*Required work*. Here is the listing. Report each line in it that contains the string "agent".

BEGIN Data extracts

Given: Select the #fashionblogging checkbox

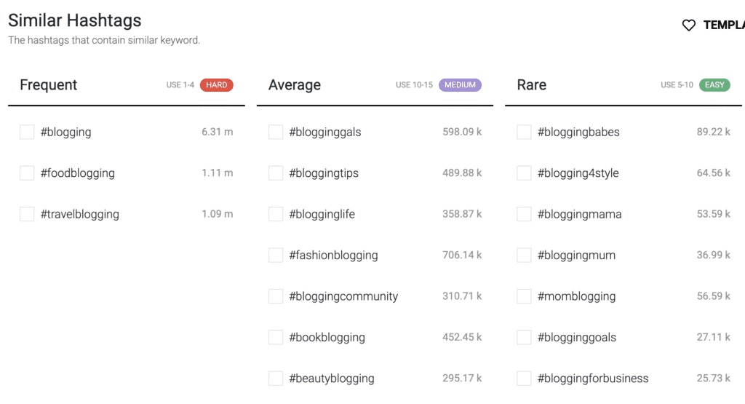Looking at the screenshot, I should [276, 256].
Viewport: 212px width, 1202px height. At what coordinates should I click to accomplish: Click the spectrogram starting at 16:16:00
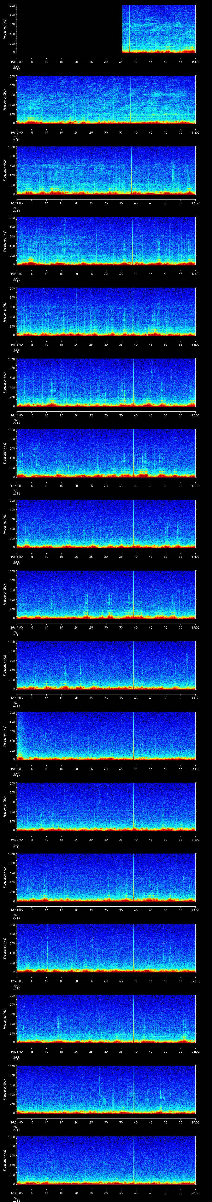[106, 524]
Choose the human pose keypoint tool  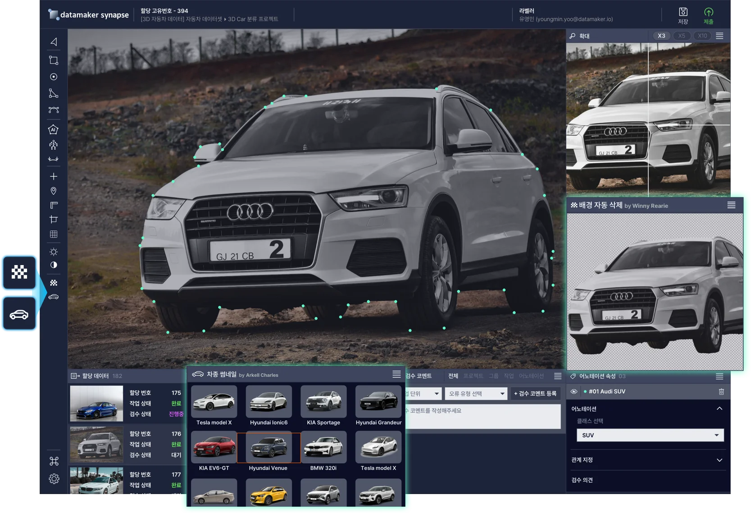click(54, 145)
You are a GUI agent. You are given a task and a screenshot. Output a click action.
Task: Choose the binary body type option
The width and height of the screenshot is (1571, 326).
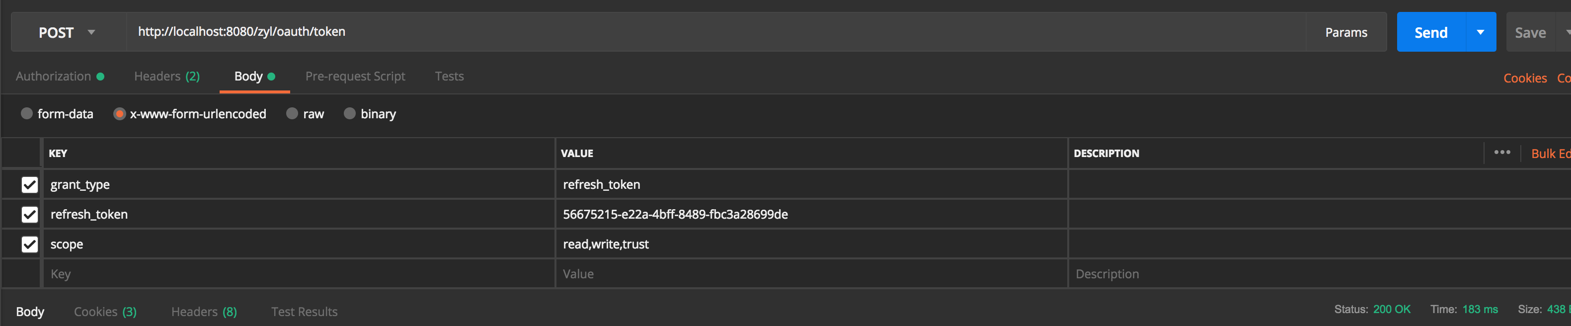(350, 114)
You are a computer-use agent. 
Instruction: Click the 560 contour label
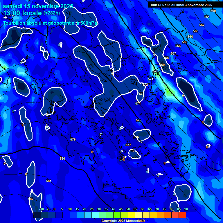pos(213,11)
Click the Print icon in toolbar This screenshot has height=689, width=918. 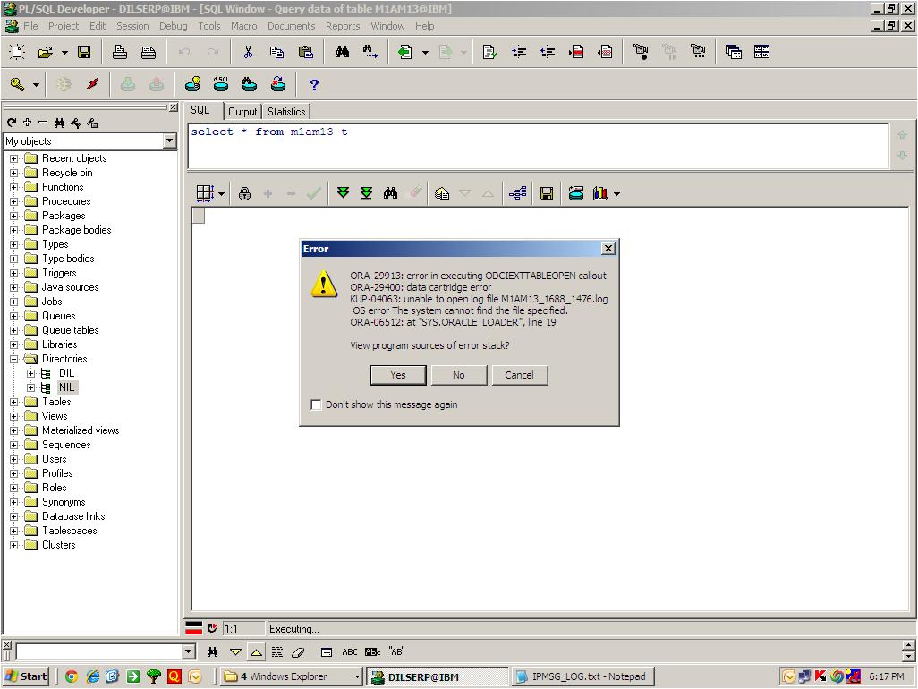pos(120,53)
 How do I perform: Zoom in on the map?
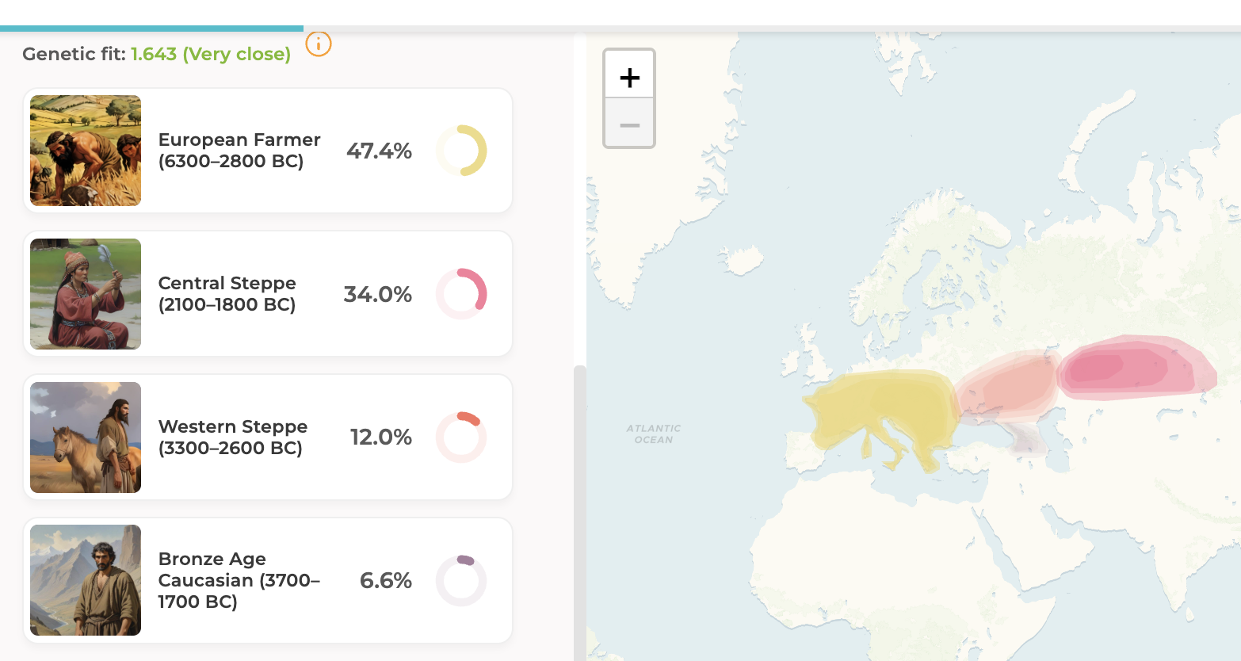click(629, 78)
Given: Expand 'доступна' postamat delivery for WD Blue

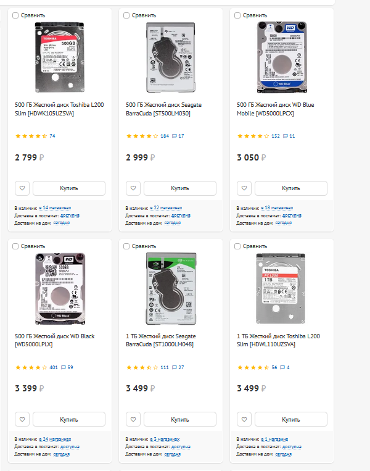Looking at the screenshot, I should (x=292, y=215).
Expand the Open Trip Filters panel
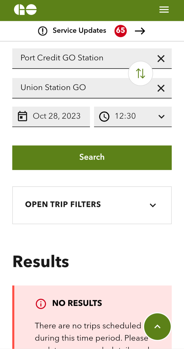The height and width of the screenshot is (349, 184). coord(63,205)
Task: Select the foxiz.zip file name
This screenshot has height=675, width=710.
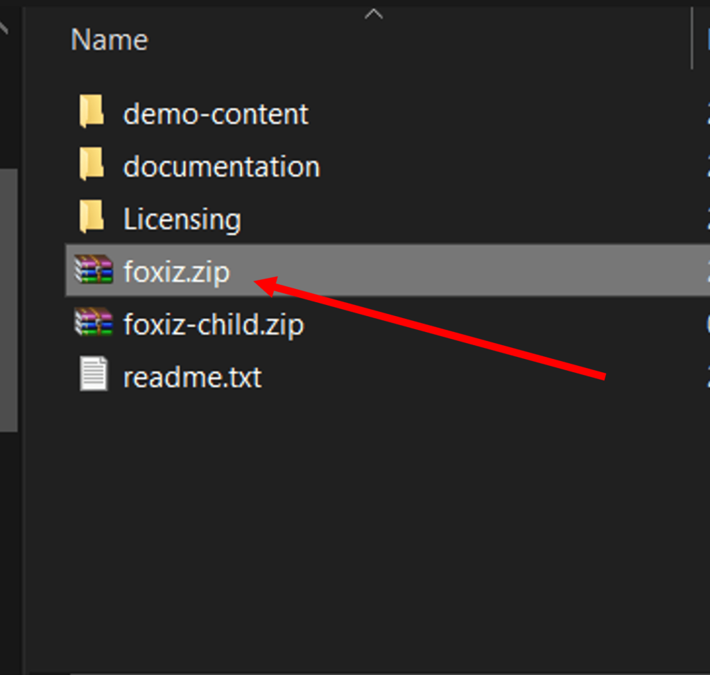Action: [x=177, y=272]
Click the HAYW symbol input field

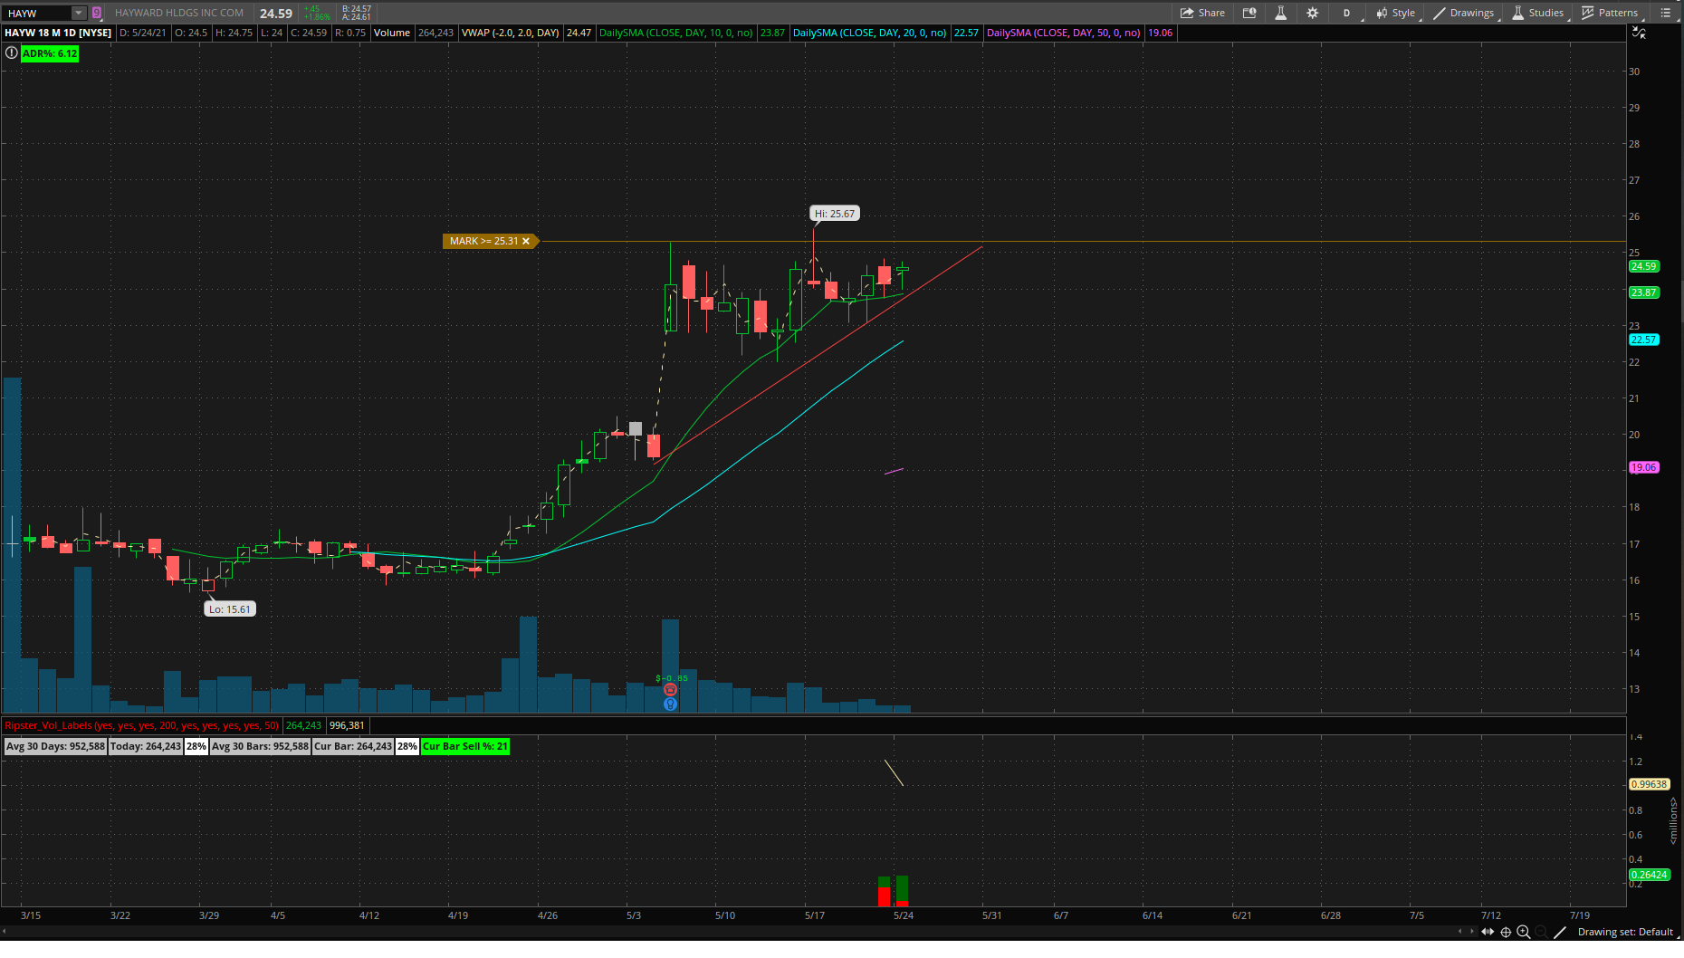(x=36, y=13)
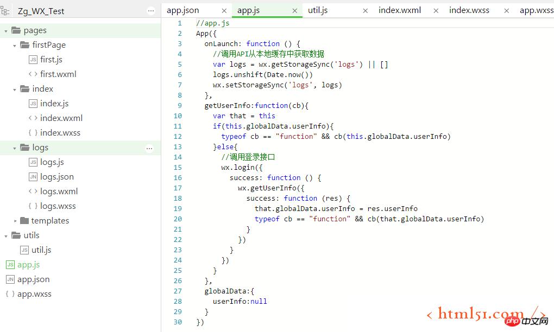Screen dimensions: 554x332
Task: Click the braces icon for index.wxss
Action: [x=33, y=133]
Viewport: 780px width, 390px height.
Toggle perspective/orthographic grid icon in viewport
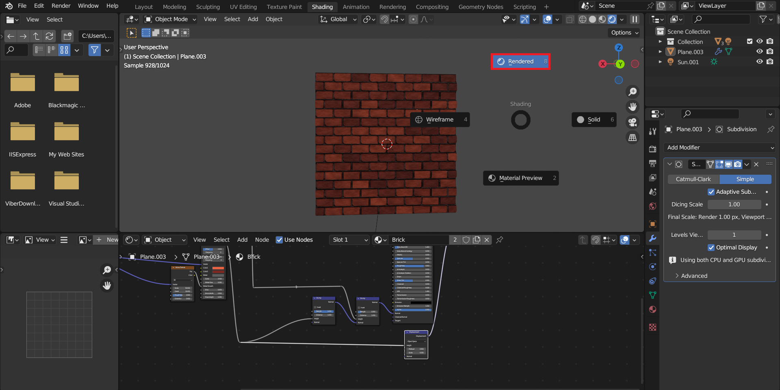[633, 138]
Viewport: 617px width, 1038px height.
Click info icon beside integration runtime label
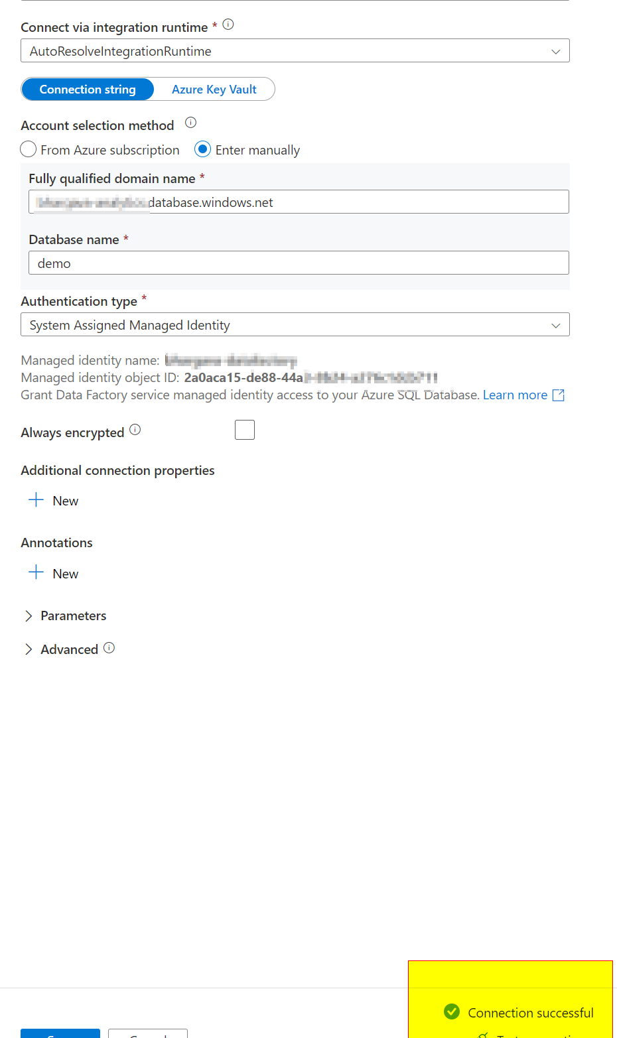228,25
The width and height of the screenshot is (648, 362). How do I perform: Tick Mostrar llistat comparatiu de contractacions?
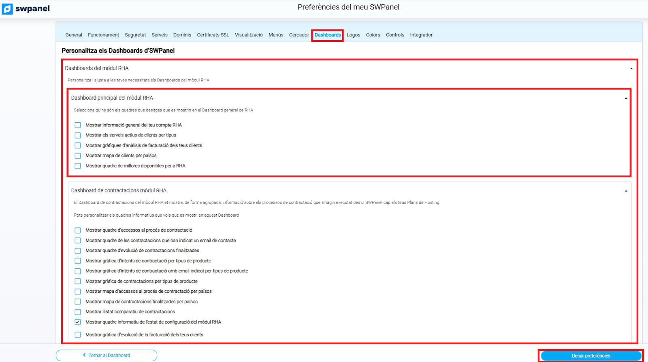point(78,312)
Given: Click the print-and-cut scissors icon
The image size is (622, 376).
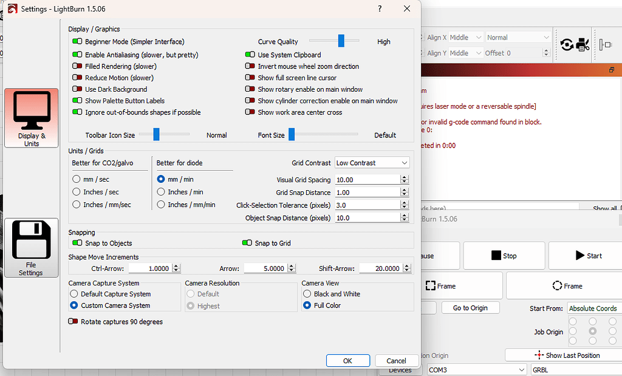Looking at the screenshot, I should click(583, 44).
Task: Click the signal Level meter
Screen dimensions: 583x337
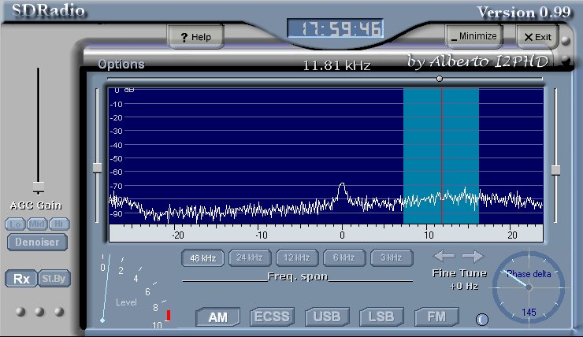Action: [x=134, y=291]
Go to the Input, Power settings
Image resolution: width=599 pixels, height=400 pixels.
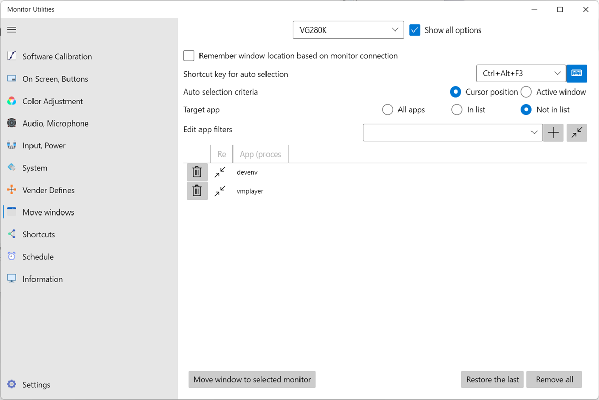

END Data extracts

*Response below*.
You are a GUI agent. You are given a task and a screenshot. Output a click action.
You are a computer-use agent. 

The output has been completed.